Trump turns up the pressure as US–Iran talks resume under threat

US President Donald Trump has warned that Iran’s supreme leader should be “very worried,” striking a confrontational tone just days before Washington and Tehran sit down for their first formal negotiations since the United States bombed Iran’s nuclear program last year.
The warning comes after weeks of escalating tension triggered by a deadly crackdown by Iranian security forces on nationwide anti-government protests. In response, Trump ordered a US military “armada” into the region and openly threatened further strikes, raising fears of a wider conflict.
Iran, for its part, has issued its own warnings. Its military has said any US attack would be met with immediate retaliation, including strikes on American forces and assets across the region.
“I would say he (Ayatollah Ali Khamenei, Iran’s supreme leader) should be very worried. Yeah, he should be,” Trump said in an interview with NBC News on Wednesday, referring to Ali Khamenei.
Trump said he first raised the possibility of military action during Iran’s violent clampdown on street protests last month, arguing that his posture has helped embolden demonstrators, even as he stopped short of direct intervention.
The high-stakes talks are scheduled for Friday in Muscat, the capital of Oman. According to Iran’s state-affiliated Tasnim News Agency, the negotiations will bring together Iranian Foreign Minister Abbas Araghchi and Trump’s special envoy Steve Witkoff.
Despite the return to diplomacy, the two sides are approaching the table with sharply different priorities. US Secretary of State Marco Rubio has made clear that Washington wants talks to go well beyond nuclear issues.
The Trump administration, Rubio said, wants discussions to cover Iran’s nuclear program as well as “the range of their ballistic missiles,” “their sponsorship of terrorist organizations across the region,” and “the treatment of their own people.”
Tehran has drawn a far narrower boundary. Citing Iran’s Foreign Ministry, Tasnim reported that negotiations will be limited to Iran’s nuclear program and the lifting of sanctions, which it described as the country’s “primary demand.”
Araghchi arrived in Muscat on Thursday at the head of a diplomatic delegation, according to the Foreign Ministry. Spokesman Esmaeil Baghaei said the talks would be conducted “with authority” and aimed at achieving a “fair, mutually satisfactory and honorable understanding” on the nuclear issue.
“At all times, we consider ourselves obliged to demand the rights of the Iranian nation,” Baghaei said. He added that Iran also sees itself as responsible for not missing diplomatic opportunities that could secure national interests and preserve regional peace and stability, even as past experiences with the US continue to shape Tehran’s caution.

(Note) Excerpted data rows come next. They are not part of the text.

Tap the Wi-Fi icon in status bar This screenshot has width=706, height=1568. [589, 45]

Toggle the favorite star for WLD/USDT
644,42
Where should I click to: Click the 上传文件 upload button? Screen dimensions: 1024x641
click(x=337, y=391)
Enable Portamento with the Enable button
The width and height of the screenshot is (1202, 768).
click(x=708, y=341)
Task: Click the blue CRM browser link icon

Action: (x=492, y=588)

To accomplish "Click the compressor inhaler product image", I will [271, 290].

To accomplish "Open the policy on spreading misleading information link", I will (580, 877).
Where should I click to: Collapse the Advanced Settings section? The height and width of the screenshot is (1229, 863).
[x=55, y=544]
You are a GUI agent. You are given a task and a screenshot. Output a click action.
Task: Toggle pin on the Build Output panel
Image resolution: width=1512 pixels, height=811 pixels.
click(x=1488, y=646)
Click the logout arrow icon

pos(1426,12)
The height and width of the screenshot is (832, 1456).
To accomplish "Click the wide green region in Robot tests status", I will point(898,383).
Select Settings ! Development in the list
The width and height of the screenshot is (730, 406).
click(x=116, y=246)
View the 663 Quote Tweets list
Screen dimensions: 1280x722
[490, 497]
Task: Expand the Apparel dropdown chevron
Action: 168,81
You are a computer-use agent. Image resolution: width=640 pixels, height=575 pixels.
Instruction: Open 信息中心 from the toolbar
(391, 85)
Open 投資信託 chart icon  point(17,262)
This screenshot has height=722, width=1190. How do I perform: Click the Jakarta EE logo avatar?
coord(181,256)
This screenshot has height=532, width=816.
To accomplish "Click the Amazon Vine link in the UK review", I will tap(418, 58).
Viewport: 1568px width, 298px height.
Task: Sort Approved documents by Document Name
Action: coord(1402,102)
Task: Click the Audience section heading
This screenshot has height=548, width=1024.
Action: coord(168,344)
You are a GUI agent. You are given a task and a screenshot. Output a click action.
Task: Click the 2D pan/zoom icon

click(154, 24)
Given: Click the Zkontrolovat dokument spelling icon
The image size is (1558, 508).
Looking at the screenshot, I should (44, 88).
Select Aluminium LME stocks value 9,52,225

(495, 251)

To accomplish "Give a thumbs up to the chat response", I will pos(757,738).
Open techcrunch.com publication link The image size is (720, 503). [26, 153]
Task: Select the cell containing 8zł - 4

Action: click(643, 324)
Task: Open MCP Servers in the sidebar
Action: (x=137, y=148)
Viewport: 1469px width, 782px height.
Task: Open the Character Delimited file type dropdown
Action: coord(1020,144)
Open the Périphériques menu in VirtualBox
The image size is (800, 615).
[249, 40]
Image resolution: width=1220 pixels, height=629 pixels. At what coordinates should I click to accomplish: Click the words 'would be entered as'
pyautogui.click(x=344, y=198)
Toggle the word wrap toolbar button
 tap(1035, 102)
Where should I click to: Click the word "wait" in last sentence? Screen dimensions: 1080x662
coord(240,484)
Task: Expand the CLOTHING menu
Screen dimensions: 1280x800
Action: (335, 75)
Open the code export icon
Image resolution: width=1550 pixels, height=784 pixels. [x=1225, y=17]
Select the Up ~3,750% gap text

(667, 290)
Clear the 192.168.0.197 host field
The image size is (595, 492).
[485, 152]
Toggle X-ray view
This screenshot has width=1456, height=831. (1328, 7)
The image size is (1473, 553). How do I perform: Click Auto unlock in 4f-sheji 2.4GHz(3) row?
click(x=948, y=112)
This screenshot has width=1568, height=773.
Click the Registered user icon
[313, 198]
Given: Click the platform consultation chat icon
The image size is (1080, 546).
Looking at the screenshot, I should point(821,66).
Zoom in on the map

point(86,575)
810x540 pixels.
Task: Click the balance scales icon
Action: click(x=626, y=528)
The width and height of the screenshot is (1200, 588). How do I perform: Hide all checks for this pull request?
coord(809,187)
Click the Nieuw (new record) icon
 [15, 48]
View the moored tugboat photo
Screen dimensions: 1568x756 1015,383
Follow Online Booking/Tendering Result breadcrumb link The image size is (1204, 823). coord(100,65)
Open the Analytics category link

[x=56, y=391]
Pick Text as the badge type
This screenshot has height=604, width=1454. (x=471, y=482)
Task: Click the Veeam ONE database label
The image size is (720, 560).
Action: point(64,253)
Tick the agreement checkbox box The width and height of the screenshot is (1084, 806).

Alongside the diplomatic messaging, Iran has also been signaling military readiness. State-run Press TV reported that Iran’s “most advanced long-range ballistic missile, the Khorramshahr 4, has been deployed” at an underground Revolutionary Guard missile site. The missile is said to have a range of more than 1,240 miles and the capacity to carry a 3,300-pound warhead.
The talks mark a fragile restart after diplomacy collapsed last year. Iran and the US held several rounds of indirect nuclear negotiations in April and May 2025, but those discussions were derailed by a surprise Israeli strike on Iran in mid-June, followed days later by a US attack that effectively ended the process.
Trump has repeatedly defended those strikes.
“If we didn’t take out that nuclear, we wouldn’t have peace in the Middle East, because the Arab countries could have never done that,” he said in the NBC interview. “They were very, very afraid of Iran. They’re not afraid of Iran anymore,” he added.
Trump also claimed Iran is trying to revive its nuclear program elsewhere.
“They tried to go back to the site. They weren’t even able to get near it,” he said.